▸ Exercise passage
Whole milk from cows fed on an enriched diet could save humans from the risk of developing cancer
a study by Dale Bauman and William Kelly of the Cornell University in Ithaca, us, shows that supplementing a cow's diet with corn oil increases the amount of conjugated linoleic acid (cla), a fatty acid manufactured by bacteria in the cow's rumen, which helps in preventing melanoma and leukaemia. cla is found in dairy products and meat of animals that ferment food in their guts (New Scientist, Vol 152, No 2056).
cla is thought to work by oxidising chemicals that can induce cancer causing mutations in cells. According to Bauman, "There has not been any epidemiological studies on cla in humans." But a recent Finnish study examined the link between consumption of dairy products and the risk of breast cancer. "It concluded that there was a protective effect associated with drinking milk," says Bauman.

▸ Exercise 1
In the passage about enriched milk and cancer, rewrite the stretch from "Whole milk from" through "152, No 2056).", putting "soybean oil" in place of "corn oil".
▸ Exercise 2
Extend the passage about enriched milk and cancer beyond its final sentence.
The items play no part in the work on the passage about enriched milk and cancer.

▸ Extracted material
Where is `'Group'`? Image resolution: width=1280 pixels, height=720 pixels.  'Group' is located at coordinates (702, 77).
==
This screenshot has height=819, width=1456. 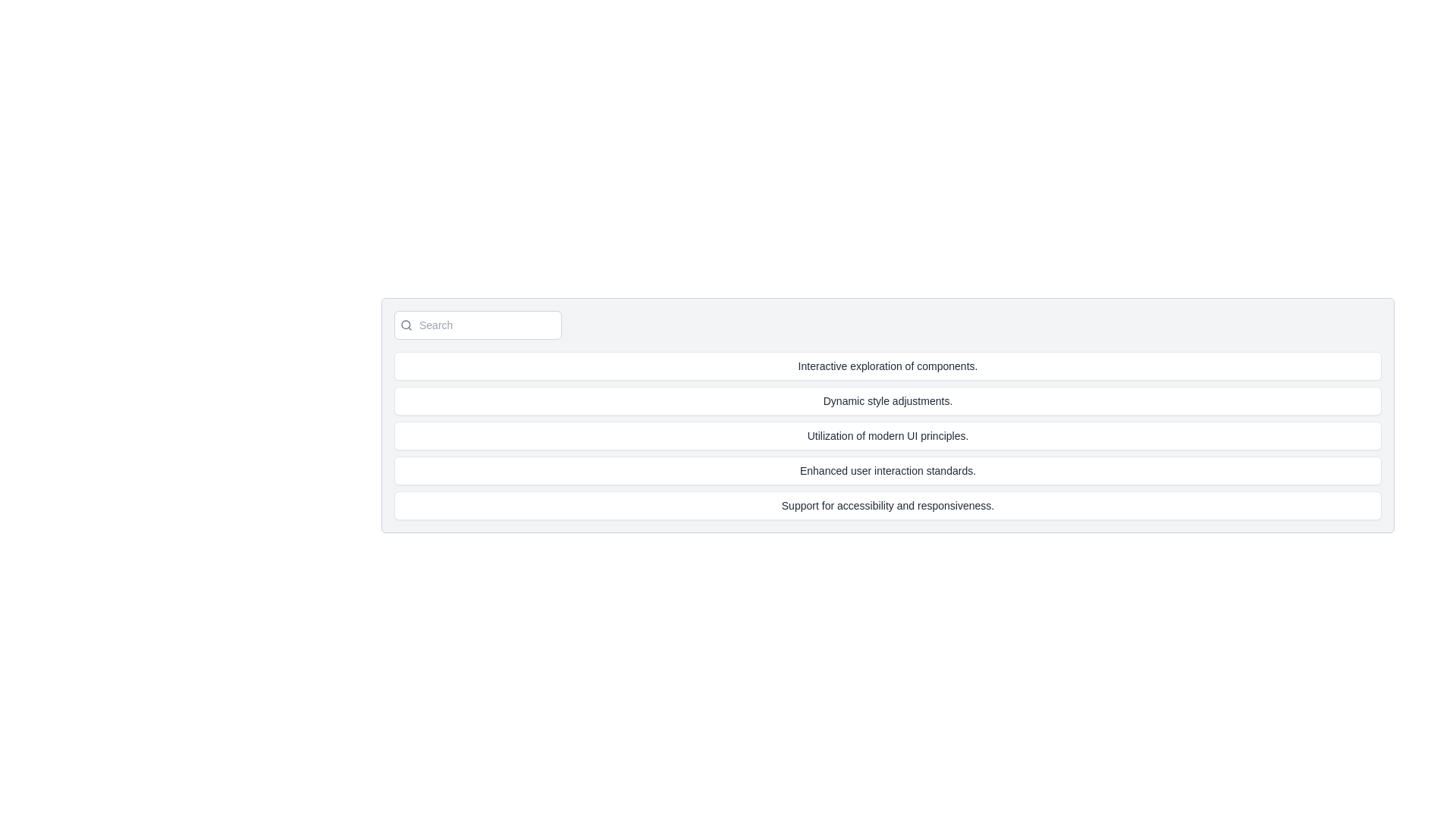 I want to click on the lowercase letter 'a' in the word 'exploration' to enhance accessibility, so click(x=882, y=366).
...
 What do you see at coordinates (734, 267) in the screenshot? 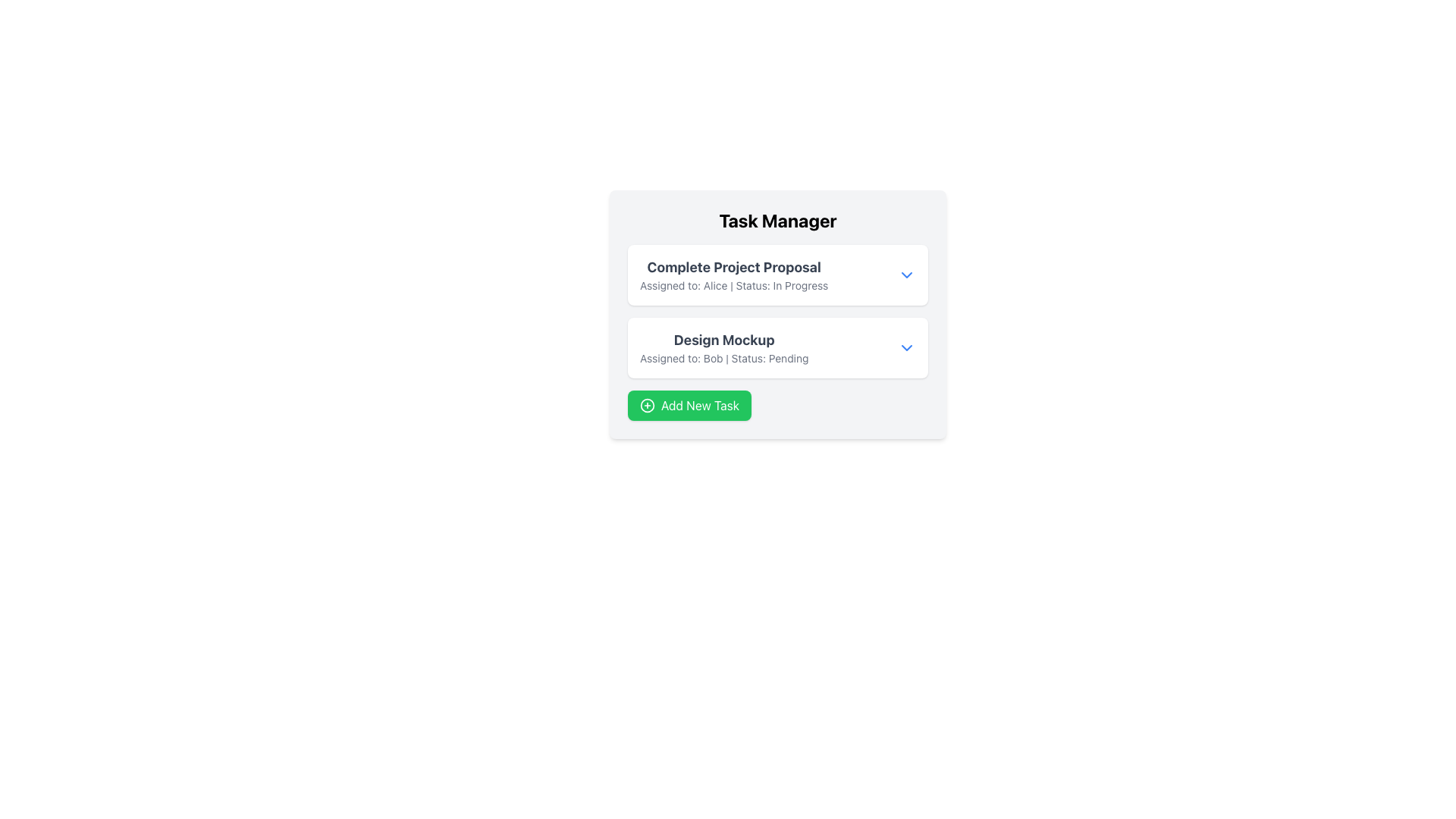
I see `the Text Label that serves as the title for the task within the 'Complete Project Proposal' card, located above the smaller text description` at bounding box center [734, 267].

▸ Written response 1
Whole milk from cows fed on an enriched diet could save humans from the risk of developing cancer
a study by Dale Bauman and William Kelly of the Cornell University in Ithaca, us, shows that supplementing a cow's diet with soybean oil increases the amount of conjugated linoleic acid (cla), a fatty acid manufactured by bacteria in the cow's rumen, which helps in preventing melanoma and leukaemia. cla is found in dairy products and meat of animals that ferment food in their guts (New Scientist, Vol 152, No 2056).

▸ Written response 2
Experiments conducted on rats suggest that a person weighing 70 kg would need to consume 3.5 gm of cla every day for an appreciable benefit. A normal daily American diet contains about one gram cla. Doubling the amount of unsaturated fat in a cow's diet increased the proportion of cla in milk from two milligrams per gram of fat to 4.5 milligrams per gram.
cla is found only in fat. "This means that people drinking skimmed milk get no cla," says Mark McGuire of the University of Idaho, us. He says that people who drink semi-skimmed milk, having two per cent fat, consume only 60 per cent as much cla as those drinking whole milk.